A Victorian animal rights group has launched a legal service that from next week will provide free preliminary legal advice to pet owners who have recently purchased a puppy, that became sick shortly after arriving home.
From Monday, Victorians will be able to access the Anti-Puppy Farm Legal Clinic, the brainchild of the Animal Law Institute (ALI), a non-profit community legal centre dedicated to protecting animals and advocating for their interests through the Australian legal system.
The new service is in response to a sharp rise in pet ownership – particularly dogs – during the COVID-19 pandemic, and a corresponding explosion in ‘puppy farming’, where breeders create intensive dog breeding practices that fail to meet the physical, social or psychological needs of animals.
Dogs are typically kept in inhumane conditions and suffer enormously, and the litters are on-sold to both private and commercial operators, including pet stores.
Anastasia Smietanka, Co-founder of the Animal Law Institute said healthy puppies can present with underlying conditions after unsuspecting buyers bring them home.
“Victoria arguably has some of the strongest anti-puppy farm laws in Australia, but unscrupulous breeders continue to operate,” Ms Smietanka said.
“During the COVID-19 pandemic, we saw more and more puppies being sold by breeders hoping to make a quick profit off unaware buyers. That’s why we are launching a specialist clinic to tackle this issue, and using our legal skills to fight negligent breeding.”
From Monday (1 February), Victorians who want advice on taking action against a breeder or seller (including a pet store) can submit an enquiry for legal assistance by completing an intake form on the Animal Law Institute’s website.
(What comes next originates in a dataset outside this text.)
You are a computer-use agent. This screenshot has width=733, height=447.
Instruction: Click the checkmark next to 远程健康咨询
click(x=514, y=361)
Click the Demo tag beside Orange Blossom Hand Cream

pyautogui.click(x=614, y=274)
About 450,000 puppies are sold annually in Australia, according to the Pet Industry Association of Australia (PIAA), and only around 15% of them are sold through registered breeders. Another 15% are sold through pet stores, with the remainder mostly sold through online classified advertising, which is completely unregulated.
Identifying an animal from a ‘puppy farm’ can be difficult, but one tell-tale sign is a seller claiming their animal is vaccinated, when it’s too young to receive its first round of vaccinations (between six to eight weeks old).
Nationally, the practice of puppy farming is not technically illegal, although conditions on puppy farms routinely breach state-based animal welfare legislation. Animals Australia reports that Victoria is considered to be the only state in Australia with legislation specifically aimed at mitigating some of the problems associated with puppy farming, a fact not lost on the Animal Law Institute.
“The clinic was made possible thanks to the generosity of our donors and is supported by the Victorian Government,” Ms Smietanka said. “The Animal Law Institute extends its sincere thanks to all those involved in the creation of the Anti-Puppy Farm Legal Clinic.”